TASK TO COMPLETE -
Identify each line in the records below that contains the word "screenshot", and copy every such line.

Page and screen pointing data -

** Begin **

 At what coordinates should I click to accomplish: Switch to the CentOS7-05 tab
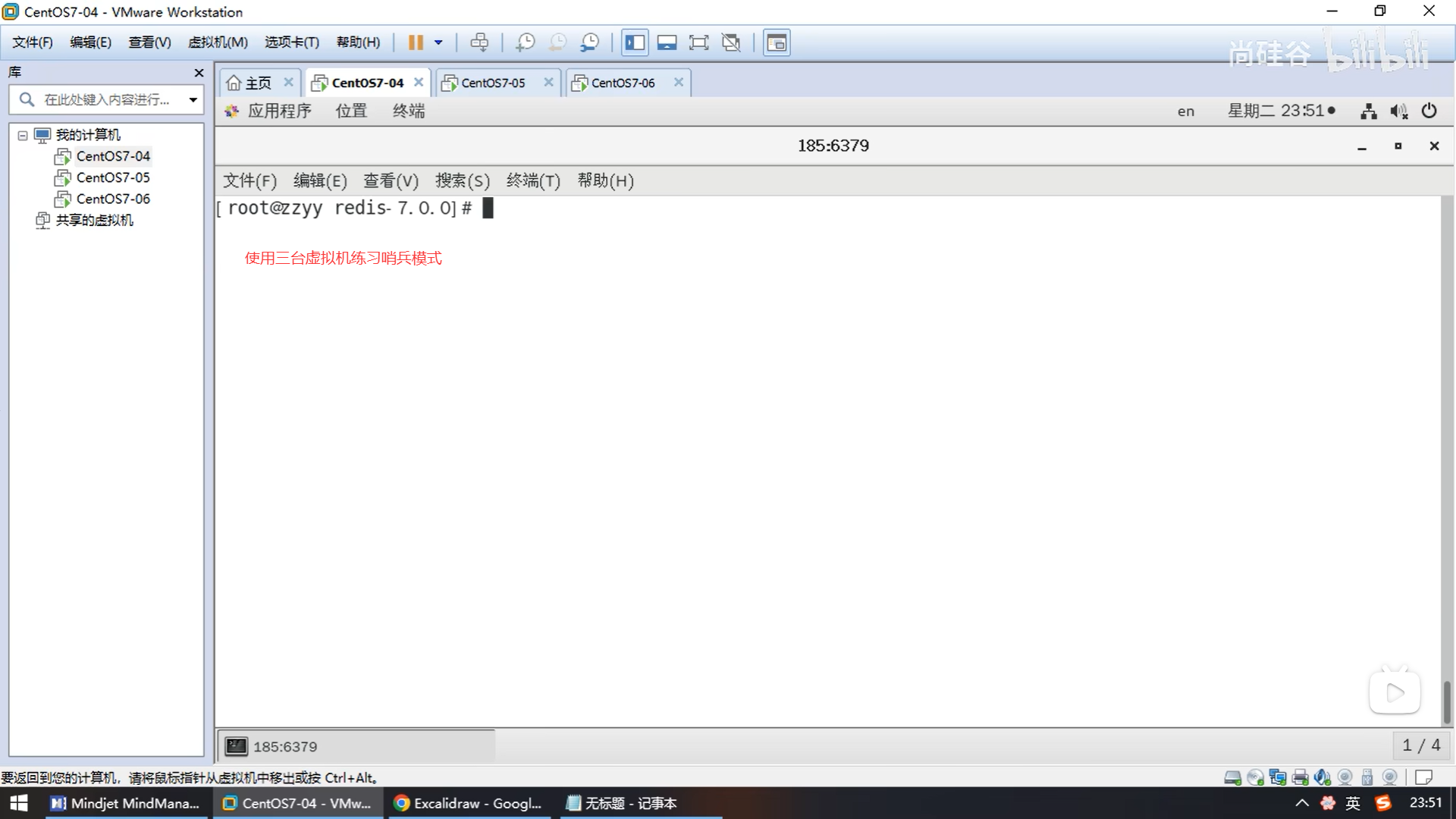[493, 83]

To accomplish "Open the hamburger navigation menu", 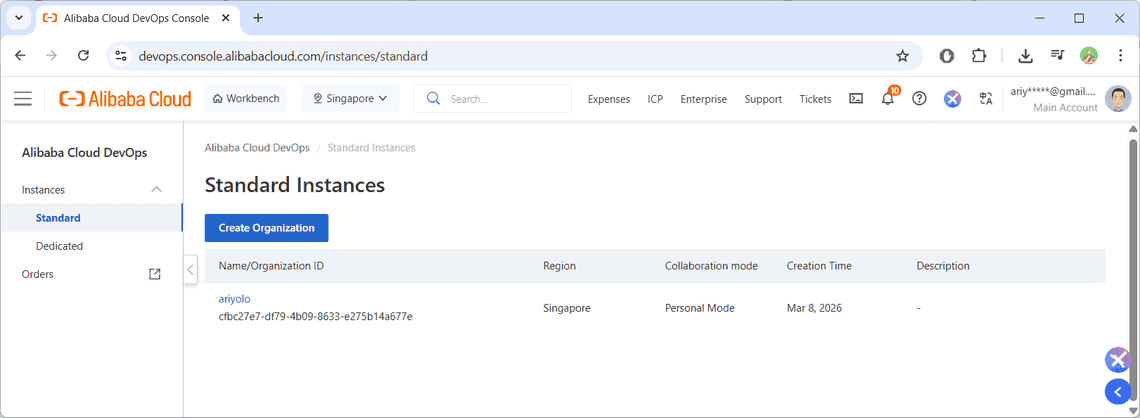I will [x=23, y=99].
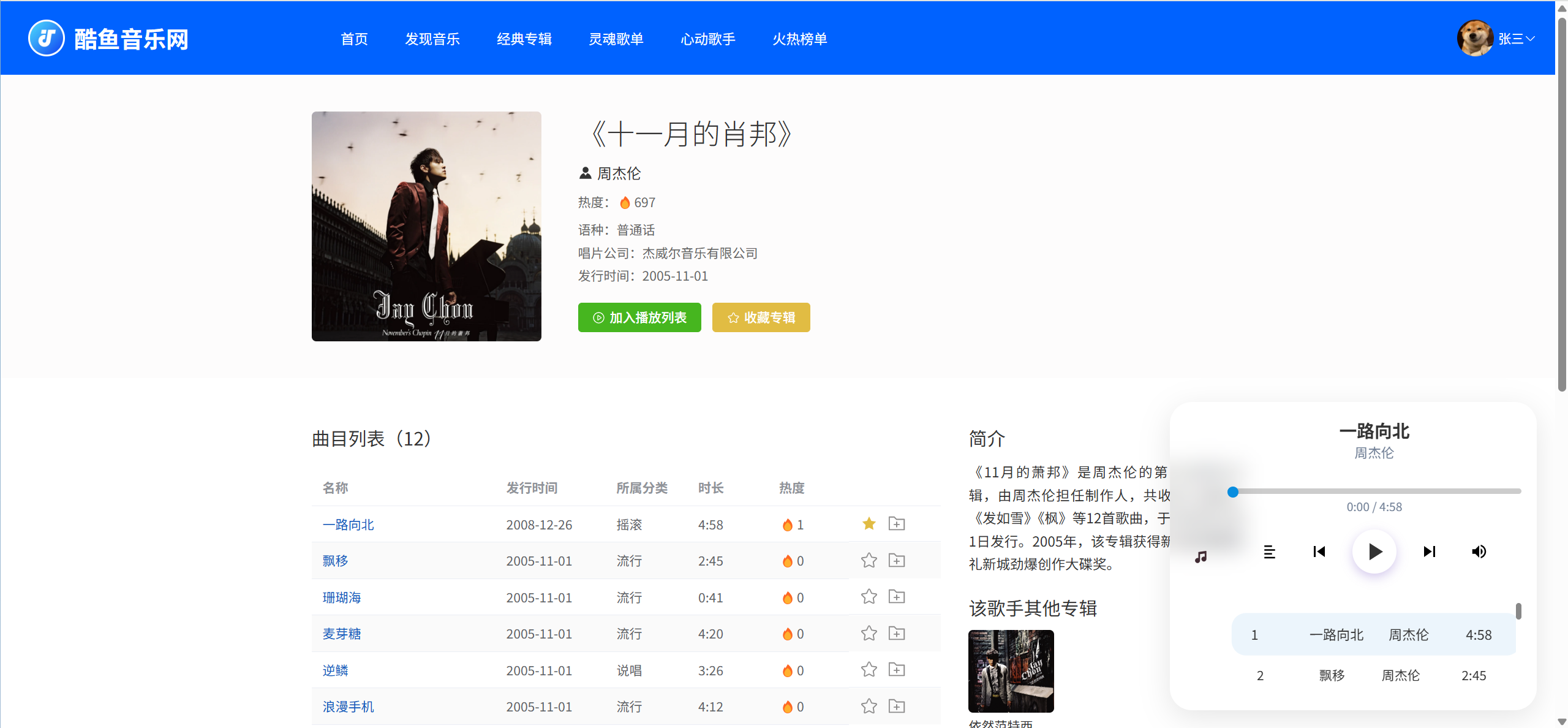Click the 收藏专辑 button
This screenshot has width=1568, height=728.
click(761, 317)
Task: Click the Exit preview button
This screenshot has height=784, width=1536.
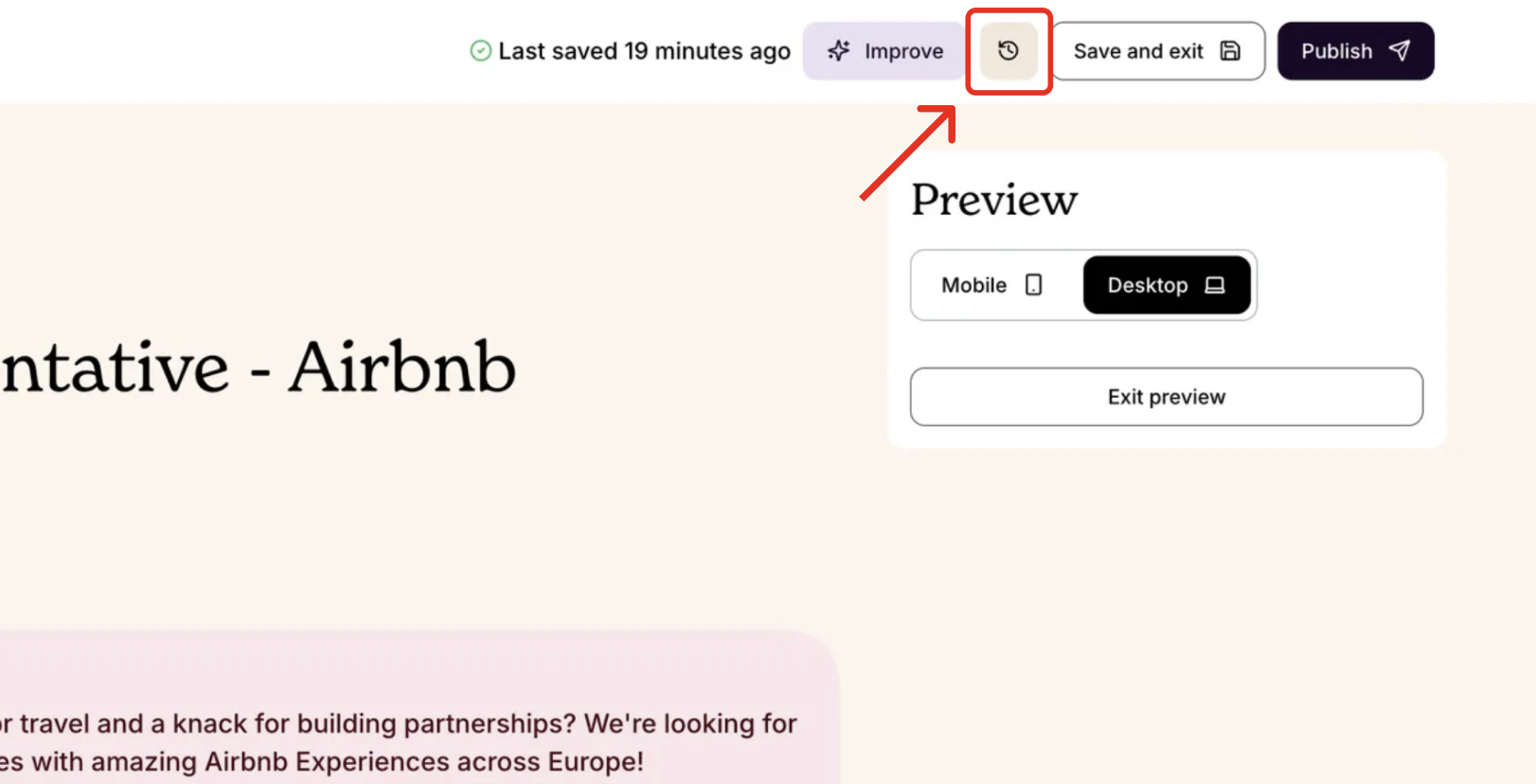Action: (x=1167, y=397)
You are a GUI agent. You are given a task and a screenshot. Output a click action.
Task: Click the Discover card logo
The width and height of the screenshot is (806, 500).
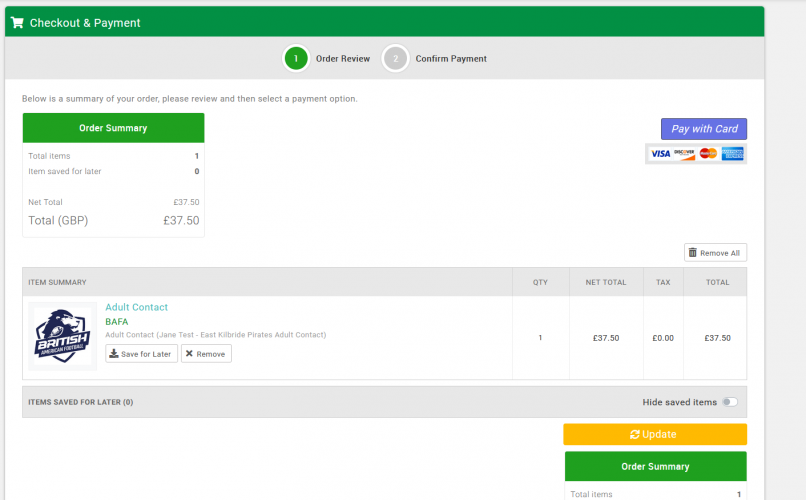pos(684,154)
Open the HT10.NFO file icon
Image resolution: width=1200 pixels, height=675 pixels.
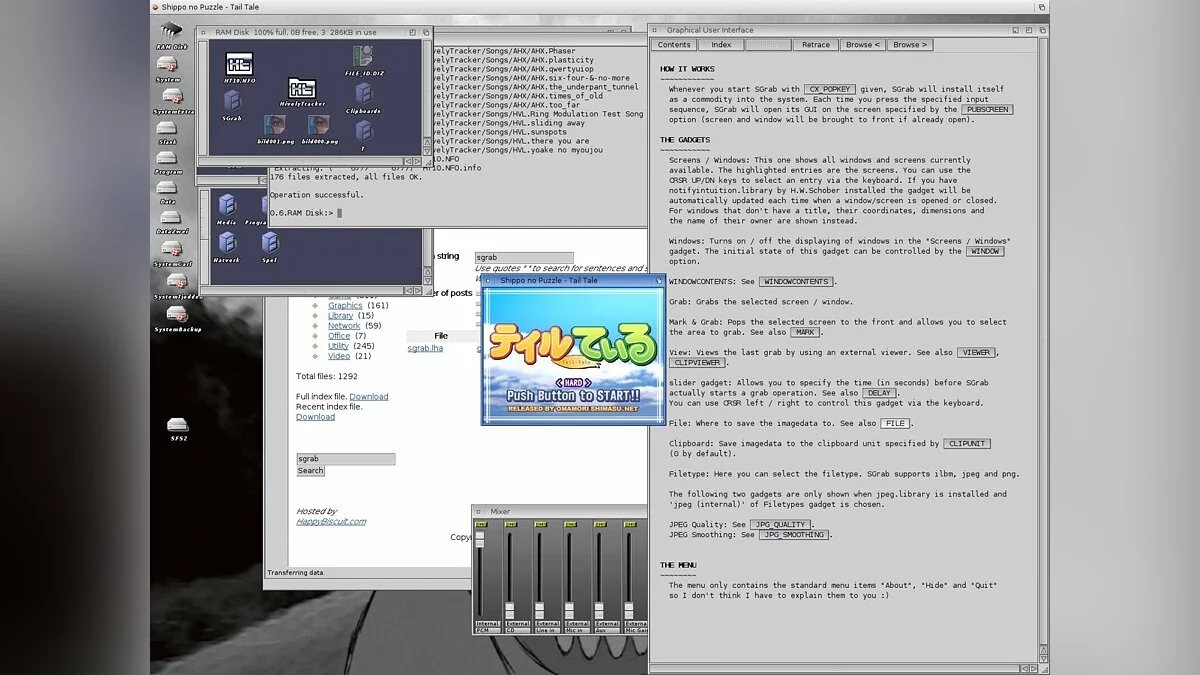239,64
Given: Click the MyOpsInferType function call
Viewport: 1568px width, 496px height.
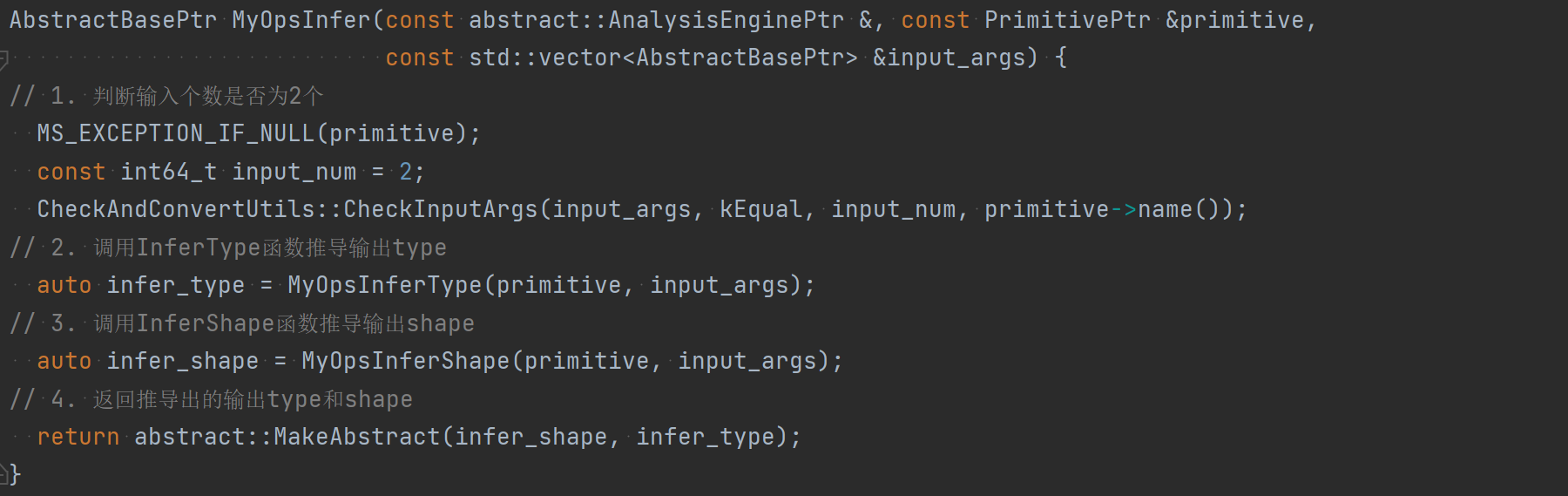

** End **

SOLUTION FOR THIS EXERCISE -
This screenshot has width=1568, height=728.
This screenshot has height=784, width=1536.
You are a GUI agent. You are given a task and a screenshot. Output a click action.
The width and height of the screenshot is (806, 500).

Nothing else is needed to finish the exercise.